» Requirement
Repeat the data exactly, with every line included.

*** Opening Provided data ***

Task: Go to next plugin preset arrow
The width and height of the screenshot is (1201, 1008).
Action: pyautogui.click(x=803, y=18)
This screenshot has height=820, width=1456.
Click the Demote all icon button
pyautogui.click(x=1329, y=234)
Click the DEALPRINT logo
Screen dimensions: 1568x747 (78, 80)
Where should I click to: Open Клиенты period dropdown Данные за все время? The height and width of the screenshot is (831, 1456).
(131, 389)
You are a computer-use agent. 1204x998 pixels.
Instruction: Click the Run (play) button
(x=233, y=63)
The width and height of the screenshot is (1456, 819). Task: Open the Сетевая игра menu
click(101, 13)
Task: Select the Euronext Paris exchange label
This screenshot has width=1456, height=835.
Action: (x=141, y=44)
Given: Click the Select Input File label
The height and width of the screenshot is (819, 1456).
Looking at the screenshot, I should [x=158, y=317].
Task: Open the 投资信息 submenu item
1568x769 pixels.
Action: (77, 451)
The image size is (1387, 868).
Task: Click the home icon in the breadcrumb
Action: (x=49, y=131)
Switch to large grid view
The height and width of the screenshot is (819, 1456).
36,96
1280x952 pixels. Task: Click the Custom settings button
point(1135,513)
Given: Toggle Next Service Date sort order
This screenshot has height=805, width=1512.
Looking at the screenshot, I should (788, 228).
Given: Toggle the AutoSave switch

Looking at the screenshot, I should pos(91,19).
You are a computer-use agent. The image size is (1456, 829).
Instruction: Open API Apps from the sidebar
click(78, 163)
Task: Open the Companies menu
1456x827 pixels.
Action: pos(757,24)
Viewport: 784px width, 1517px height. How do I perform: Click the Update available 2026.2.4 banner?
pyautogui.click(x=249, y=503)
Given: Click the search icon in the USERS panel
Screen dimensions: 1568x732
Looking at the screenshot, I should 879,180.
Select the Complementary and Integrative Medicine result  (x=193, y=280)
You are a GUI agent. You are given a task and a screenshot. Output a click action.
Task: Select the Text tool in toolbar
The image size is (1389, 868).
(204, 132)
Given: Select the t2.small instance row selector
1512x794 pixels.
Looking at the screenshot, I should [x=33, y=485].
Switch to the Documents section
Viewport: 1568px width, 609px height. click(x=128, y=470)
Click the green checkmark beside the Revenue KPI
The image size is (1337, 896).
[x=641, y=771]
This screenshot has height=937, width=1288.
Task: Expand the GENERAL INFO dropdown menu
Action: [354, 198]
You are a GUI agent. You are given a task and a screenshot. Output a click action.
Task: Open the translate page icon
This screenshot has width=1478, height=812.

*** Closing Provided data ***

» Your response
Task: Go to next plugin preset arrow
The width and height of the screenshot is (1201, 1008).
Action: pyautogui.click(x=803, y=18)
This screenshot has height=820, width=1456.
Click the Demote all icon button
pyautogui.click(x=1329, y=234)
Click the DEALPRINT logo
Screen dimensions: 1568x747 (78, 80)
Where should I click to: Open Клиенты period dropdown Данные за все время? The height and width of the screenshot is (831, 1456).
(131, 389)
You are a computer-use agent. 1204x998 pixels.
Instruction: Click the Run (play) button
(x=233, y=63)
The width and height of the screenshot is (1456, 819). Task: Open the Сетевая игра menu
click(101, 13)
Task: Select the Euronext Paris exchange label
This screenshot has width=1456, height=835.
Action: (x=141, y=44)
Given: Click the Select Input File label
The height and width of the screenshot is (819, 1456).
Looking at the screenshot, I should [x=158, y=317].
Task: Open the 投资信息 submenu item
1568x769 pixels.
Action: (77, 451)
The image size is (1387, 868).
Task: Click the home icon in the breadcrumb
Action: (x=49, y=131)
Switch to large grid view
The height and width of the screenshot is (819, 1456).
36,96
1280x952 pixels. Task: Click the Custom settings button
point(1135,513)
Given: Toggle Next Service Date sort order
This screenshot has height=805, width=1512.
Looking at the screenshot, I should (788, 228).
Given: Toggle the AutoSave switch

Looking at the screenshot, I should pos(91,19).
You are a computer-use agent. The image size is (1456, 829).
Instruction: Open API Apps from the sidebar
click(78, 163)
Task: Open the Companies menu
1456x827 pixels.
Action: pos(757,24)
Viewport: 784px width, 1517px height. How do I perform: Click the Update available 2026.2.4 banner?
pyautogui.click(x=249, y=503)
Given: Click the search icon in the USERS panel
Screen dimensions: 1568x732
Looking at the screenshot, I should 879,180.
Select the Complementary and Integrative Medicine result  (x=193, y=280)
You are a GUI agent. You are given a task and a screenshot. Output a click action.
Task: Select the Text tool in toolbar
The image size is (1389, 868).
(204, 132)
Given: Select the t2.small instance row selector
1512x794 pixels.
Looking at the screenshot, I should [x=33, y=485].
Switch to the Documents section
Viewport: 1568px width, 609px height. click(x=128, y=470)
Click the green checkmark beside the Revenue KPI
The image size is (1337, 896).
[x=641, y=771]
This screenshot has height=937, width=1288.
Task: Expand the GENERAL INFO dropdown menu
Action: [354, 198]
You are a GUI agent. You are given a task and a screenshot. Output a click action.
Task: Open the translate page icon
This screenshot has width=1478, height=812.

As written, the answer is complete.